WHAT IS BEING ASKED:
Type out the full set of entries again, unchanged.
═════ INFORMATION ═════
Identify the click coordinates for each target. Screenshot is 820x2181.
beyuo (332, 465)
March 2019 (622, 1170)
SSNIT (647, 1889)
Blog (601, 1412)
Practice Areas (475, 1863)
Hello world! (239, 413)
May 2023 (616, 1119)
═════
RESPONSE AREA:
Identify the click coordinates for each target. Screenshot is 820x2181.
beyuo (332, 465)
March 2019 (622, 1170)
SSNIT (647, 1889)
Blog (601, 1412)
Practice Areas (475, 1863)
Hello world! (239, 413)
May 2023 (616, 1119)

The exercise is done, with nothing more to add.